Mackie's book was revolutionary since being the first one to combine anti-realism (no objectively prescriptive values in the world) with cognitivism (the meaning of ethical statements can be true or false). Most of the previous anti-realists were anti-realists mostly implicitly, only because of being non-cognitivsts. Mackie has a different view which in my opinion is much more closer to the truth. The book also contains his error theory (people have a disposition to see their value judgments as objective). While the reviewer cdtreyer as the mainstream tradition have concentrated on Mackie's error theory I think it is much less important than the denial of the objective values and the justification of the role of morality in quasi-contractual terms.

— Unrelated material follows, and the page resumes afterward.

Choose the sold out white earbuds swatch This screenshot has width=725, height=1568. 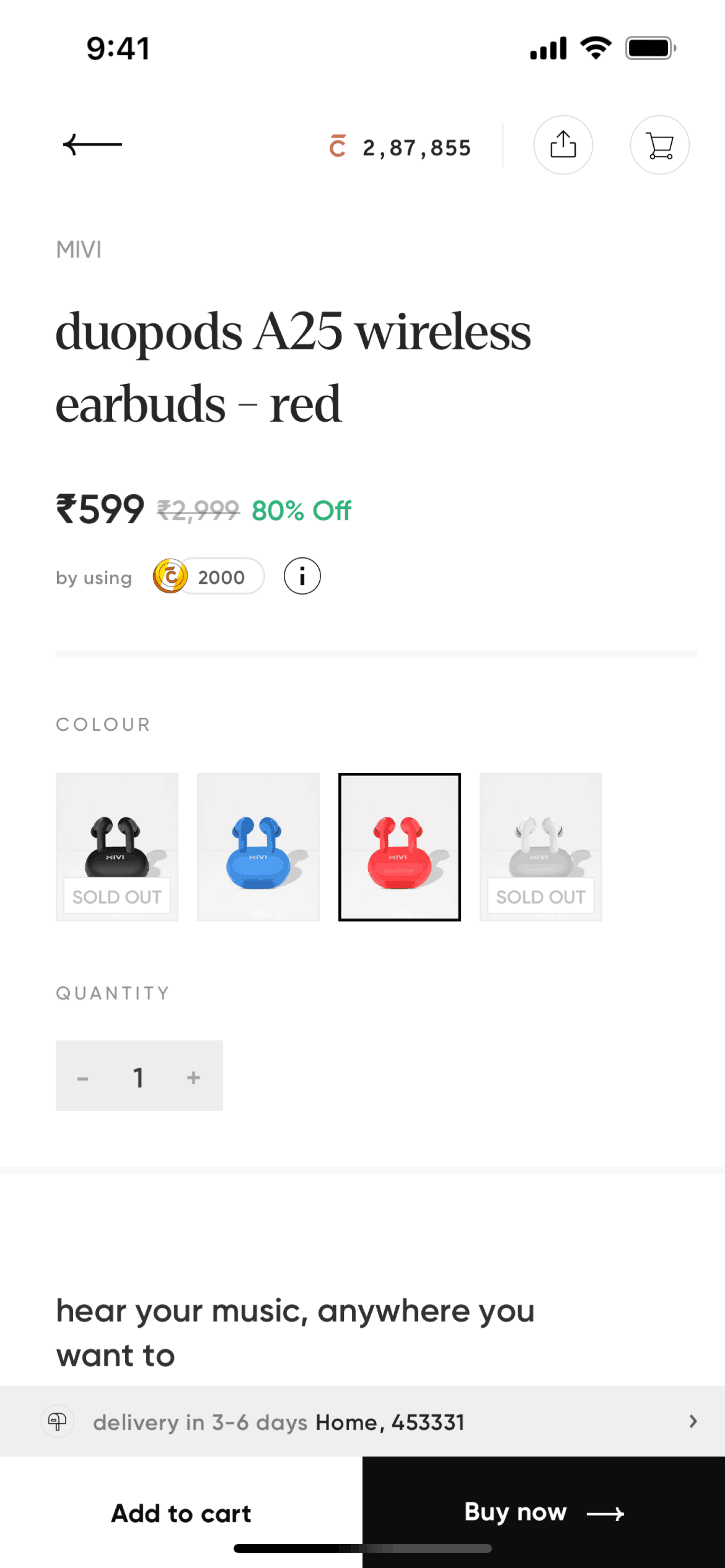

Mackie's views on positive morality are justified by quasi-contractual (he discusses Plato's Protagoras, Hobbes and Hume) means and would combine very well with evolutionary perspectives. The discussion on the content of normative views is just a brief sketch, but this isn't really what this book is about anyway. Anyone who claims that the contents of the first part of the book undermine the contents of the second should read chapter 5 again and again and again. That there are no objective values in the world does not mean that there can't be right or wrong - it simply must be (or rather already has largely been) invented and constructed.

If you are interested in ethics you simply need to read this small, but important book which, while not being an introduction is still quite simple and very elegantly written. Besides the main content you will also get to read a great discussion on the meaning of the good (in debate with the classical Geach-Hare discussion found in Philippa Foot's "Theories of Ethics"), discussion on the is-ought problem and its flawed Searlean solution (also found in Foots collection), a chapter on univerzalisability of moral judgments (contra Hare) and on the frontiers of ethics: voluntary actions, determinism, law, politics, religion.